Our key findings were as follows:

  • City Way Surgery had systems to monitor, maintain and improve safety and demonstrated learning from significant events. The practice had policies to safeguard vulnerable adults and children who used services. There was enough equipment, including equipment for use in an emergency, to enable staff to care for patients. Staff were trained and the practice had plans to deal with foreseeable emergencies. However, the practice did not have a system to adequately monitor on-going safety and had not always responded to identified risks. Patients’ records and blank prescription forms were not always held securely. Insufficient numbers of staff with the skills and experience required to meet patients’ needs were employed. Some records such as significant event records were incomplete.
  • Staff at the City Way Surgery followed best practice guidance and had systems to monitor, maintain and improve patient care. There was a process to recruit, support and manage staff. Equipment and facilities were monitored and kept up to date to support staff to deliver effective services to patients. The practice worked with other services to deliver effective care and had a proactive approach to health promotion and prevention.
  • Patients were satisfied with the care provided by City Way Surgery and were treated with respect. Staff were careful to keep patients’ confidential information private and maintained patients’ dignity at all times. Patients were supported to make informed choices about the care they wished to receive and most patients said they felt listened to. The practice provided opportunities for patients to manage their own health, care and wellbeing and maximised their independence.
  • The practice was responsive to patients’ individual needs such as language requirements, some mobility issues as well as cultural and religious customs and beliefs. However, access to services for all patients was limited.
  • Although City Way Surgery had a vision statement to provide high quality care and best practice to its patients, none of the staff we spoke with were aware of it. The practice had dedicated lead GPs for certain issues such as safeguarding. However, there was a lack of clear leadership structure. The practice used a variety of policies and other documents to govern activity and there were regular governance meetings. However, there was not an effective system to help ensure all governance documents were kept up to date. There were systems to monitor as well as improve quality and the practice was able to demonstrate clinical audit activity. The practice did not always take into account the views of patients and those close to them when planning and delivering services. The practice valued learning but did not always share learning outside of the partners’ practice meetings. Systems to identify and reduce risk were not always employed effectively.

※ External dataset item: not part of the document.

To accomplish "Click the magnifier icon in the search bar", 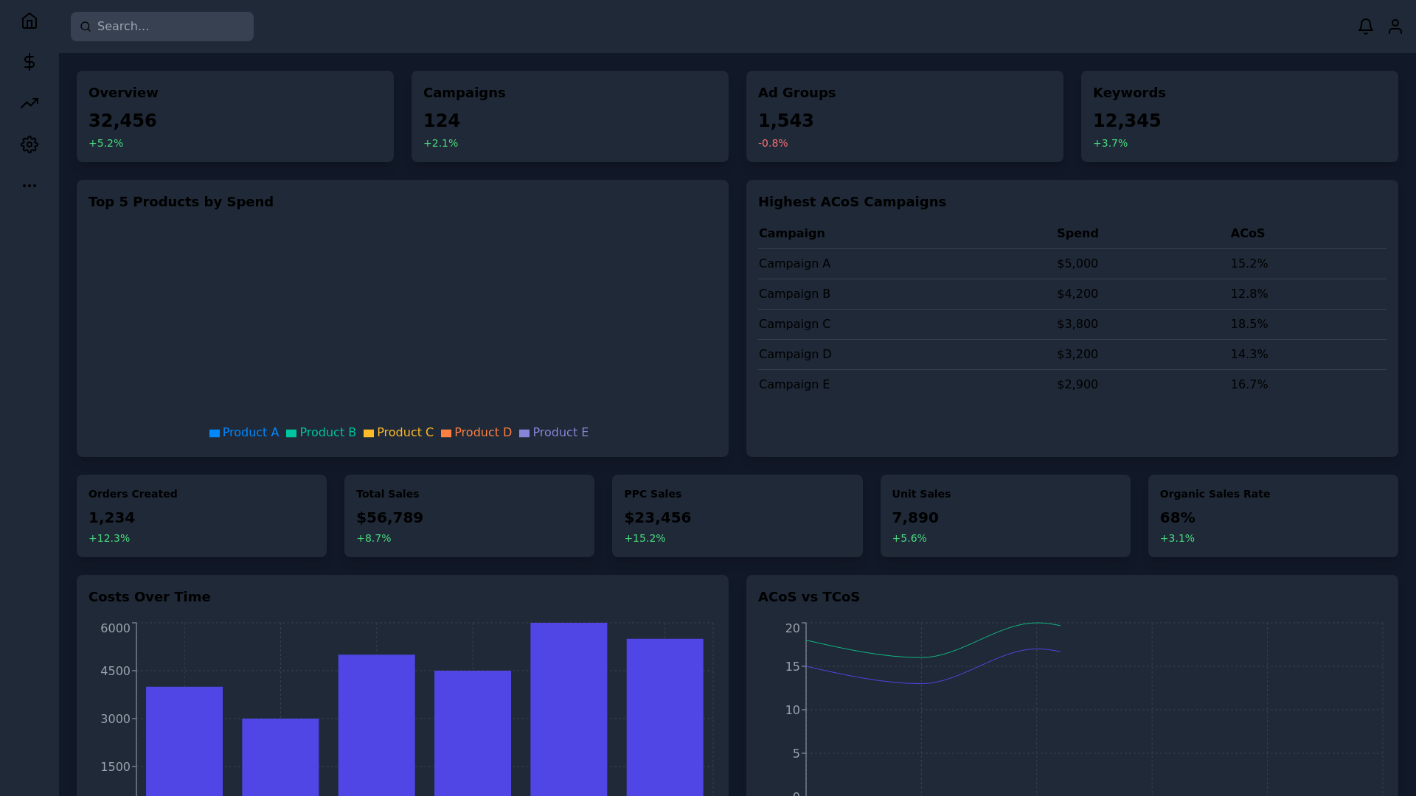I will click(x=86, y=27).
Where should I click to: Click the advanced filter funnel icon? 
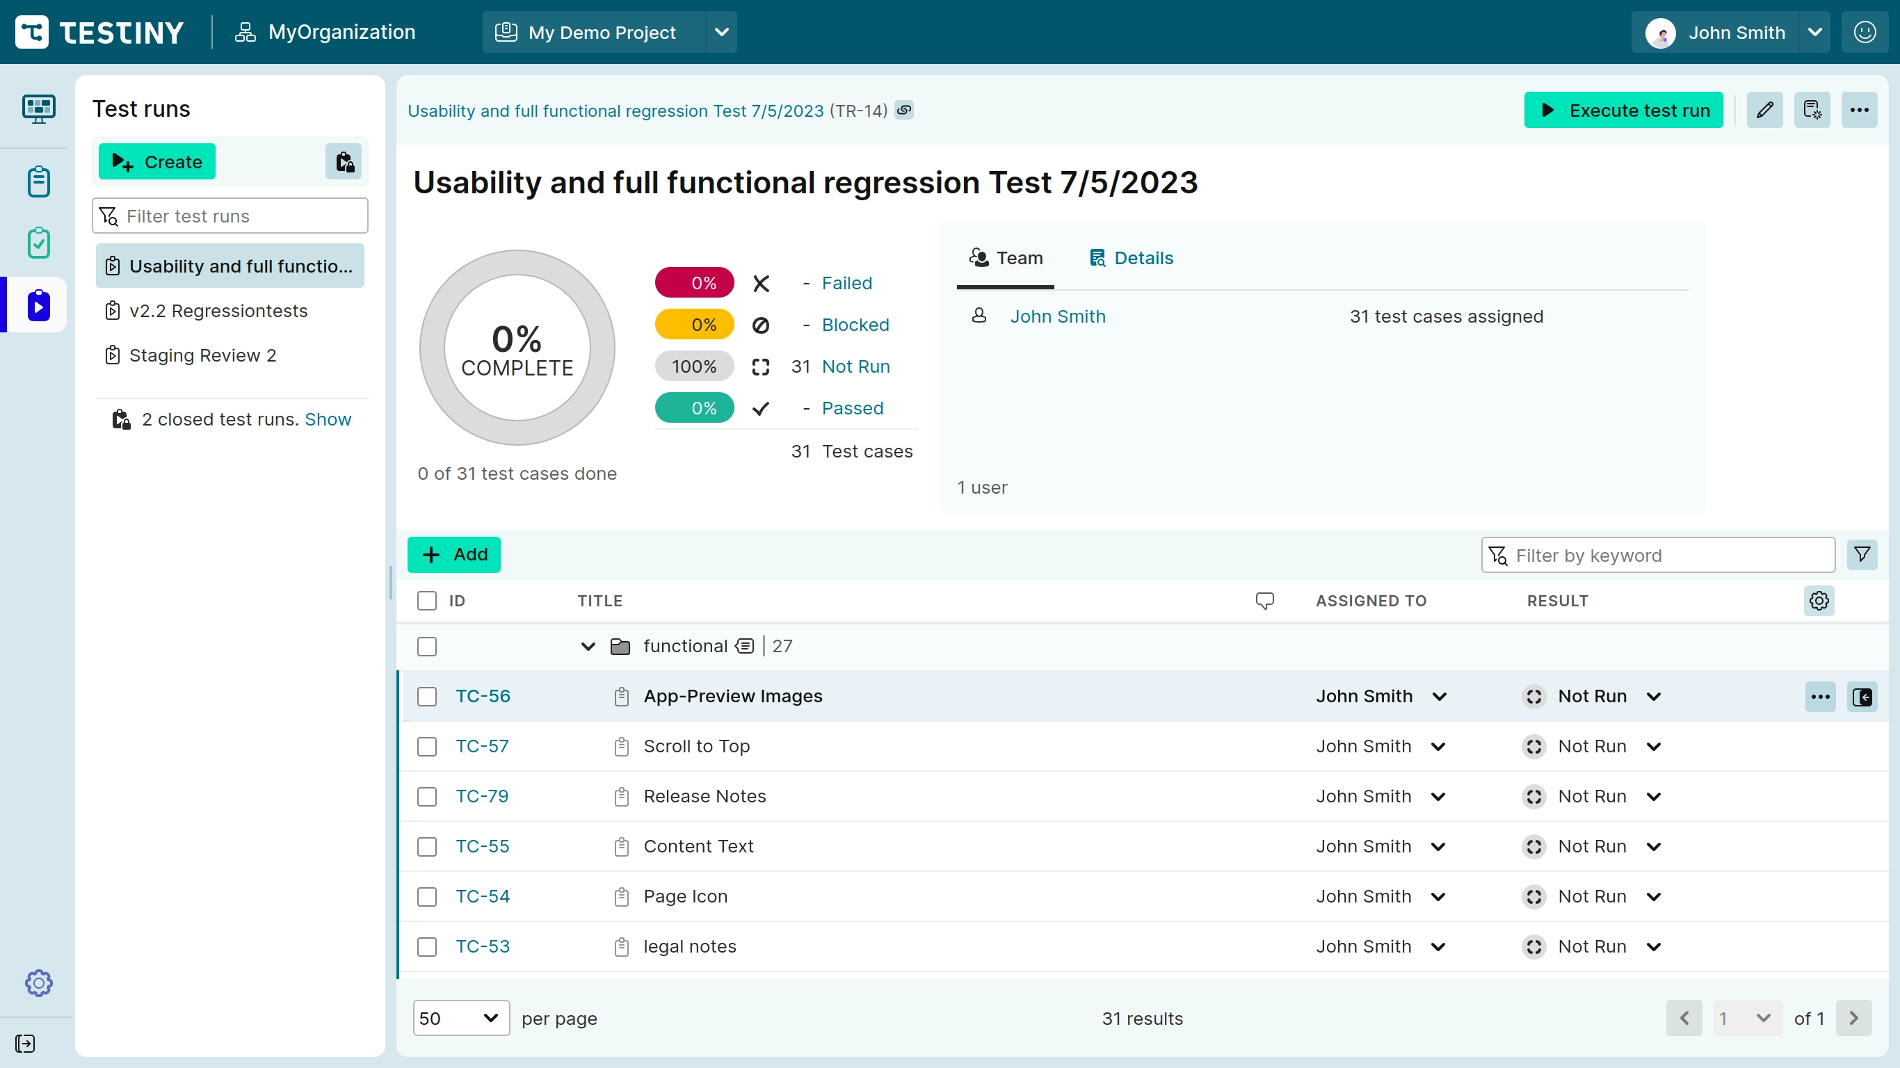coord(1862,555)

The areas where the provider must make improvements are:

  • Review its arrangements for planning and monitoring the number of staff and mix of staff needed to meet patients’ needs as well as improve access to primary medical services for all patients.
  • Review its system to manage and record significant events as well as ensure that patients’ records are held securely at all times.
  • Address its leadership issues and review its system of monitoring safety and responding to risk.
  • Address its response to patients’ comments and suggestions received through the patient participation group meetings, complaints received, reviews left on the NHS Choices website and patient survey results.
  • Improve its policy review system and clinical audit activity to comply with its own governance policies.

In addition the provider should:

  • Review its system to manage National Patient Safety Alerts as well as the information available in its whistleblowing policy.
  • Ensure that relevant information is shared with all staff members.